When I first saw this cover on Twitter, I knew I had to request a copy immediately. I'd seen some of my favorite horror reviewers raving about The Possession of Natalie Glasgow (which is scooting up on my TBR after this read), and was excited to dive into this one head first.



In 1990s New York, Monique struggles to survive on the streets, but when her girlfriend Donna goes missing, she's determined to find her. Rumors abound of a monster stalking the women of Freedom Tunnel, and when Monique decides to follow the creature she's convinced has taken Donna, she encounters a world of strange cultists and impossibilities, both mystifying and terrifying.


This is really my first foray into cosmic horror. I would even go so far as to say that I didn't truly understand that term until I read this book--and I'm so glad I read this book.


Imagine if Stephen King had written a layered backstory for the taheen in The Dark Tower and combine it with the first season of The OA. That's the vibe I got from The Worm and His Kings. I literally couldn't put this down, it's that good. Piper's world building and descriptions are vivid, crisp, and electrifying. The writing is insightful without being overly flowery and there are some certifiable quote-gems here that blew me away. Monique as an MC is authentic and complex, and in her self reflections on her journey to find Donna, Piper's storytelling really shines. These were some of my favorite moments, the psychological and physical trauma coming to a head at the crossroads of a multiverse.

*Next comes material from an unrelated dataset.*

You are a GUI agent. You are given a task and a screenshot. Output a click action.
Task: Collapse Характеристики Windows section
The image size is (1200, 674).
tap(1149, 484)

And beneath the horror of the underworld setting is an examination of gender and identity that is so, so relevant in a societal context today. Representation and diversity within the genre matter, I can't emphasize this enough, and Piper has given us a wonderful, brutal, beautiful exploration of identity--of questioning that which makes us feel othered, different, cast off, less than, or discriminated against--that I think many readers will not only relate to, but celebrate.


Overall, The Worm and His Kings is a story about acceptance and love, about transcendence and futility, and all the space in between. Out in November, add this to your TBRs and be prepared to devour this more than once. It's a re-reader, for sure, and I can't wait to discuss.


Big thanks to Off Limits Press for sending an eARC in exchange for honest review consideration.